Les conditions et impératifs susmentionnés constituent la clef de voûte indispensable pour pouvoir bientôt offrir à tous nos concitoyens les infrastructures nécessaires à leurs bien être.
Rêvons tous demain de construire d’hôpitaux exemplaires sur le plan national, sous régional, régional et international. De construire des universités capables de former des cadres ayant une expertise à l’échelle internationale. Nous sommes en mesure de construire en tant que château de l’Afrique de l'ouest des barrages hydroélectriques nous permettant de satisfaire notre demande intérieure et d'en revendre à nos pays voisins. Qu'attendons-nous pour trouver des partenaires fiables pour résorber nos problèmes de fourniture d'eau et d’électricité ?
Rien ne prouve que nous ne serons pas en mesure demain de construire une autoroute reliant Conakry-Kindia ou de bitumer l'ensemble de nos routes régionales et départementales. Le Sénégal vient de prouver à travers l'autoroute à péage Dakar Diamnadio construite sous forme de « PPP » que rien ne peut vaincre la volonté politique. A la fin de cette année, le gouvernement Ivoirien va pouvoir inaugurer le Pont à péage Félix Houphouet Boigny long de 6 Km en plein cœur d'Abidjan.
Tout se fera à travers une volonté politique claire, fiable et crédible à l’échelle nationale et internationale.

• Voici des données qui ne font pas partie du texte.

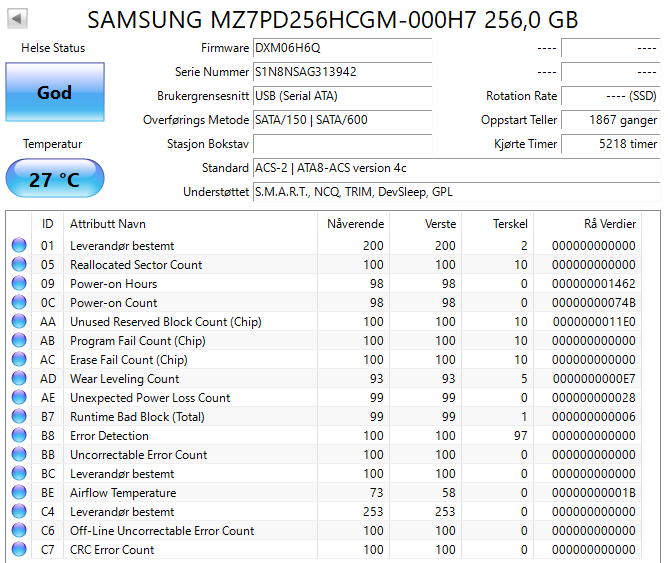Click the status icon for Unexpected Power Loss Count
668x563 pixels.
click(x=19, y=398)
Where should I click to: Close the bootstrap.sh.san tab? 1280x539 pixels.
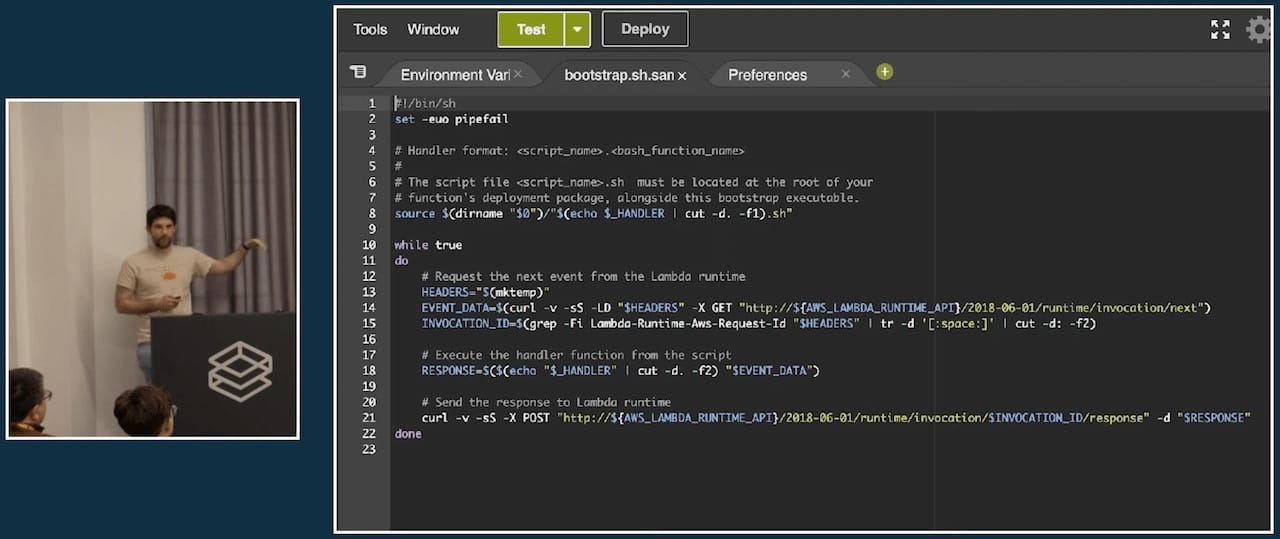[x=682, y=75]
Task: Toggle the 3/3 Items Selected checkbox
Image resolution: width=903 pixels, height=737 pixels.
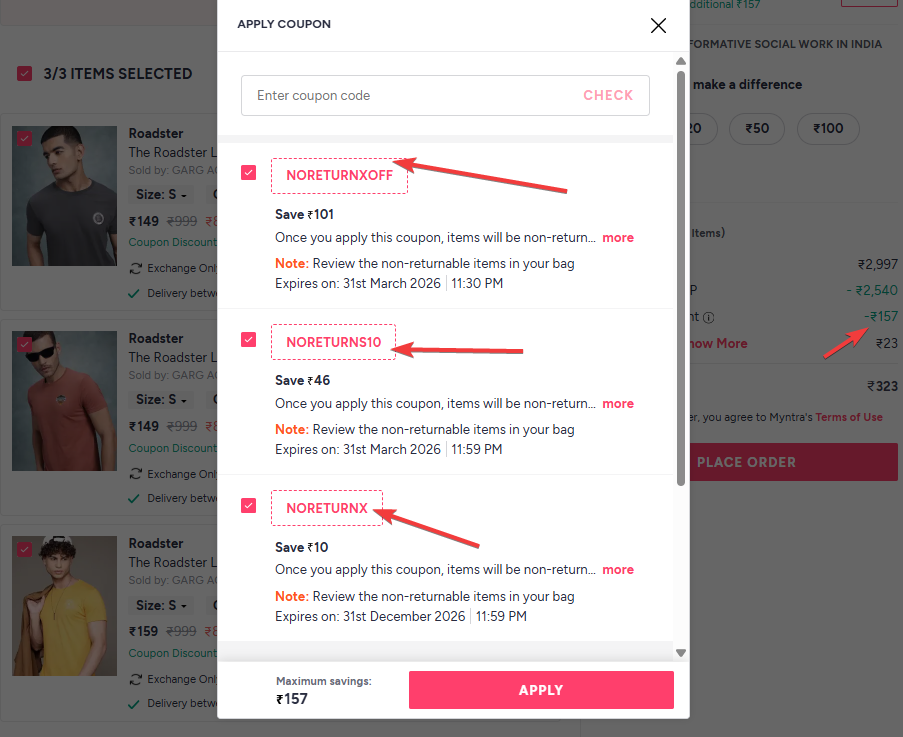Action: point(24,74)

Pour conclure, le développement des infrastructures en République de Guinée par le biais des « PPP » ne sera donc possible qu'avec une loyale collaboration entre les secteurs public et privé, les secteurs financiers et nos partenaires au développement.
C'est en elle-même que la Guinée et ses dirigeants dans une approche « PPP » maîtrisée en adéquation avec les besoins de nos concitoyens pourra devenir dans les vingt ans à venir, une terre de nouveaux conquérants et non une seule terre de conquête et pourquoi pas un pays émergent.

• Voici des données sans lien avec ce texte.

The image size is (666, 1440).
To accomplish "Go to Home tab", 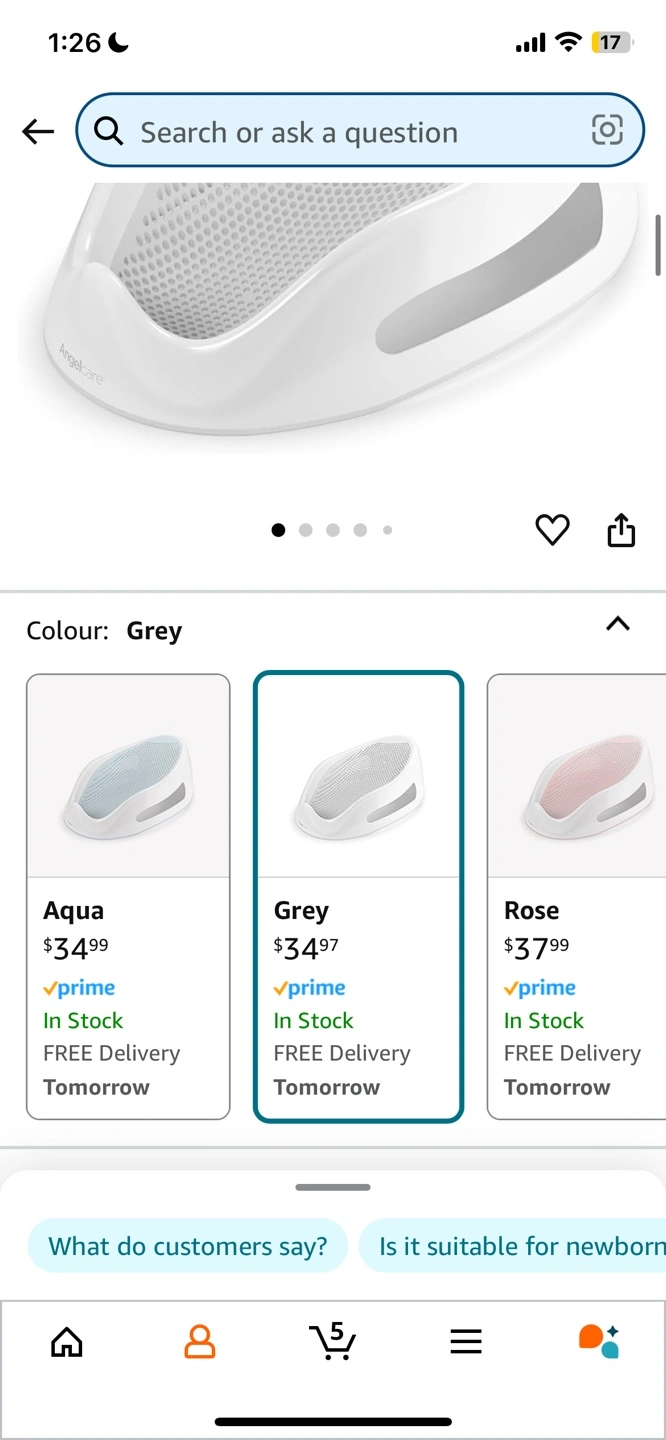I will coord(67,1342).
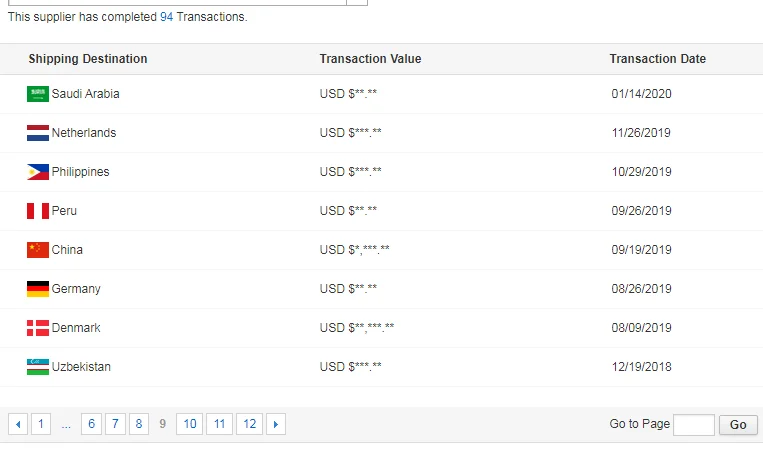763x455 pixels.
Task: Click the Saudi Arabia flag icon
Action: pyautogui.click(x=38, y=94)
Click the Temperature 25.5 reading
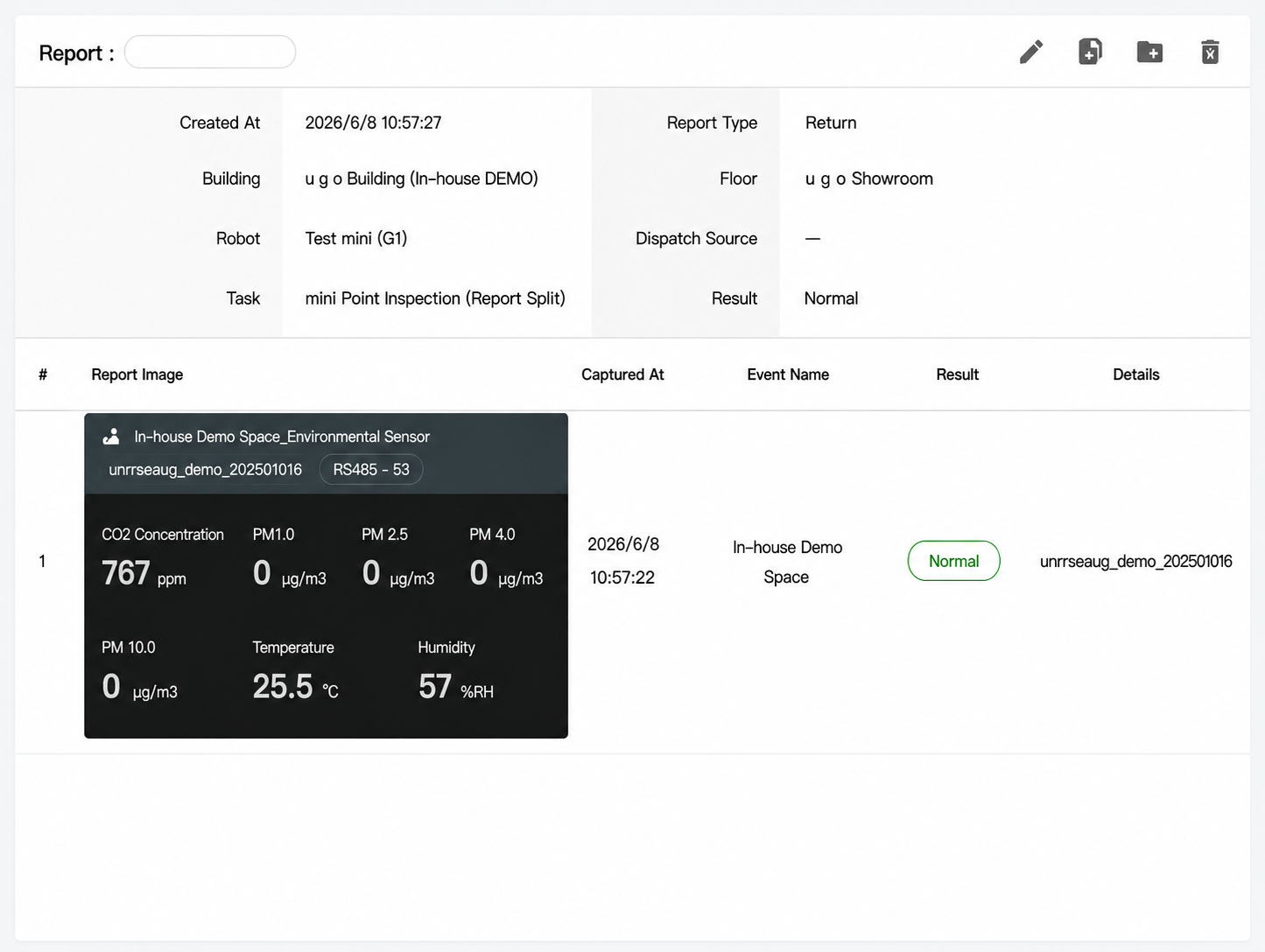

Dans l'espoir que les fruits respecteront les promesses des fleurs, j'espère contribuer à cette prise de conscience par cet appel.
SOUARE Mamadou Soumayé
Titulaire d'un master 2 Professionnel Management et Audit en Secteur Public à l'institut de Préparation à l'Administration générale (IPAG), Université de Poitiers en France
(Thème de mémoire : les PPP ; un instrument de développement en France et dans les pays d'Afrique Francophone.